Hier wird sehr anschaulich eine der grössten Herausforderungen des 21. Jahrhunderts im Westen beschrieben – die Betäubung durch die endlosen Angebote der virtuellen Welt. “Ein stimmiger Gefühlshaushalt ist das Gütekriterium ersten Ranges. Was ist aber, wenn sich andere Ereignisse dazu schieben? Dann gilt es diese zu verdrängen, sie zu vermeiden und bei Auftauchen zu betäuben.” So habe ich es anlässlich einer Konferenzausschreibung zusammengefasst.
Die mir anfangs noch sanft vorkommende Animation der Sanduhr, die ankündigte, dass meine Zeit aufgebraucht war, verwandelte sich in einen Albtraum. Bald dankte ich ihr nicht mehr für ihre Regulation, sondern dachte mir wüste Schimpfnamen für sie aus. Denn sie unterbrach mich täglich, immer in der zwölften Minute, und jedes Mal mit einem peinigenden Cliffhanger. Diese brutale Unterbrechung vermittelte mir untergründig die Botschaft, dass ich stets etwas verpasste. Wie ging der Prank weiter? Was waren die anderen technischen Neuerungen der Smartwatch, die der YouTuber im weiteren Verlauf des Videos vorstellen würde? Und warum hatten sich diese Influencer getrennt? Unbefriedigt und frustriert blickte ich jeweils auf den herunterkullernden Sand der mahnenden Uhr, dessen Animation geradesogut für ein Bild meiner schwindenden Nerven hingehalten hätte.
Ich empfehle dazu passend das Interview mit dem Seelsorger Beat Tanner (ab Minute 8 legitime Bedürfnisse zu einem falschen Götzen machen; der Unterschied zwischen Herz und Frucht).
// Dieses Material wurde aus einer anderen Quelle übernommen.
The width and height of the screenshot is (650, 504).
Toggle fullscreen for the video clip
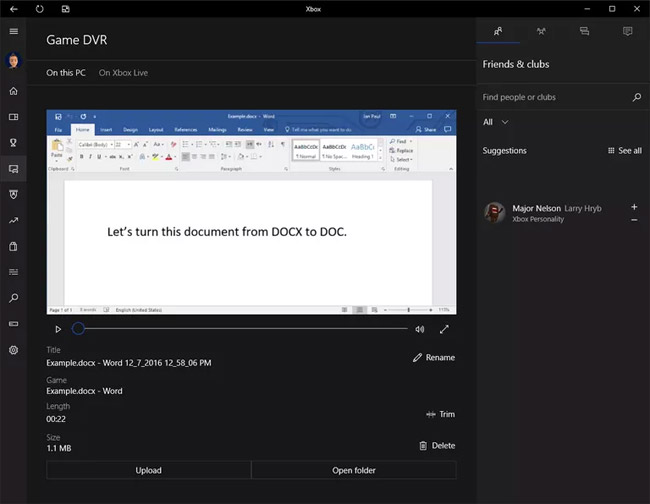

Einige Kreisläufe habe ich mit dem Modell “Das Streben nach der falschen Freude” zu beschreiben versucht. Etliche Male war ich zudem mit dem Argument konfrontiert: Gott hat sich mir nicht gezeigt – also will ich Spass. Auch hier zeigt sich der starke Drang nach der Befriedigung unserer Ansprüche.
Dem Problem meiner Online-Sucht lediglich mit Bildschirmzeitlimits entgegenzutreten, greift also zu wenig weit. Um wirkliche Wurzelbekämpfung dieser Gewohnheit zu betätigen, muss der Sanduhr also erstmals gekündigt werden. Wer soll als nächstes angestellt werden?
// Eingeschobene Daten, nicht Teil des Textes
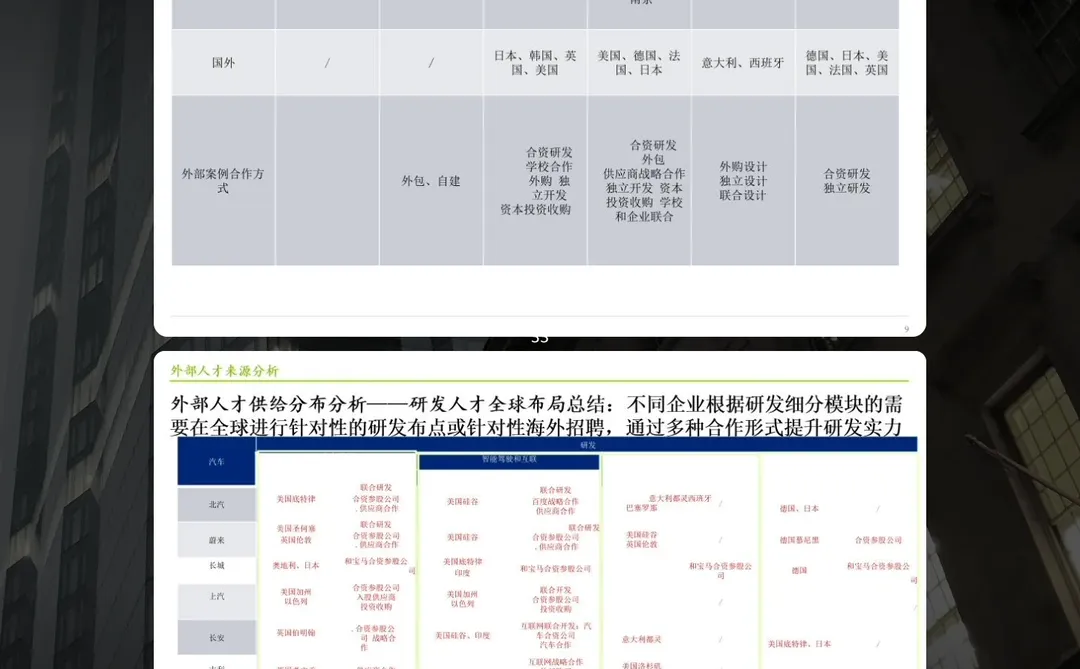1080x669 pixels.
Task: Select the 北汽 label in the left column
Action: point(215,504)
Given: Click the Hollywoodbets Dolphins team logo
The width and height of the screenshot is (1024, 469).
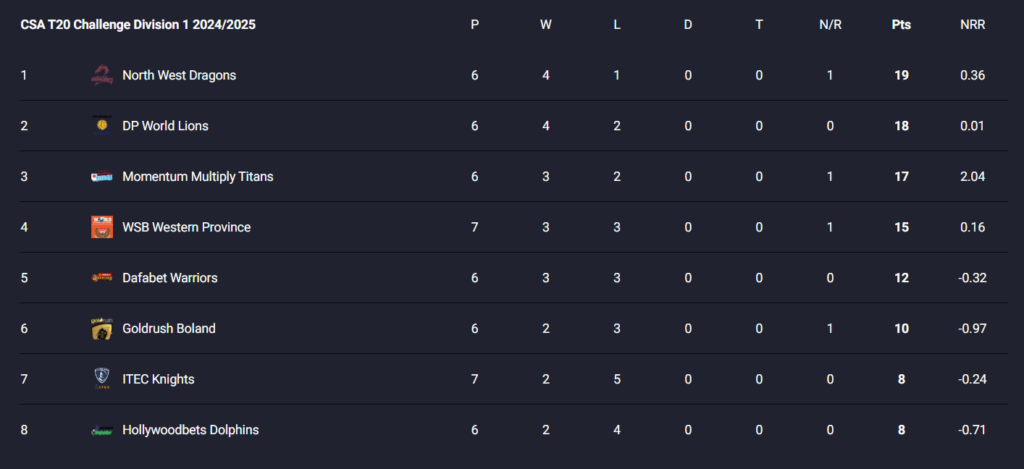Looking at the screenshot, I should tap(102, 430).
Ben Sasse schlägt vor (und ich füge hinzu: Ausgehend von einer innerlichen Neuorientierung):
Vorschlag #1: Fliehe der Gleichaltrigen-Orientierung – zurück zu einem generations-durchmischten Leben.
Vorschlag #2: Ermögliche, ja fördere harte Arbeit. Das Kind wächst am Widerstand durch Hindernisse.
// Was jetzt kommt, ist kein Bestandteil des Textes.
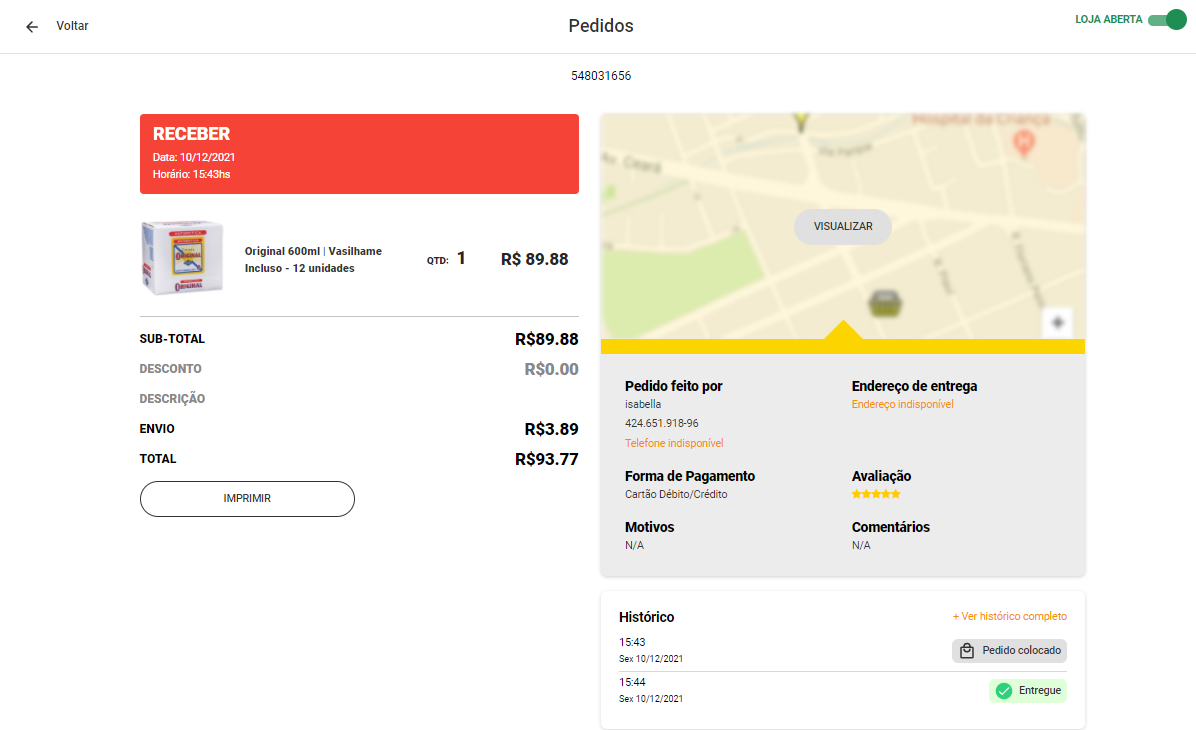Click the Endereço indisponível link
The height and width of the screenshot is (730, 1196).
coord(903,405)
Vorschlag #3: Fahre den Konsum zurück. Er schafft keine Zufriedenheit, sondern führt in den Sumpf.
Vorschlag #4: Gehe in andere Kulturkreise – nicht als Tourist, sondern um mitanzupacken.
Vorschlag #5: (nicht nur für Amis) Schäme dich nicht für deine nationalen Wurzeln. Scheue den Wettbewerb der Ideen nicht.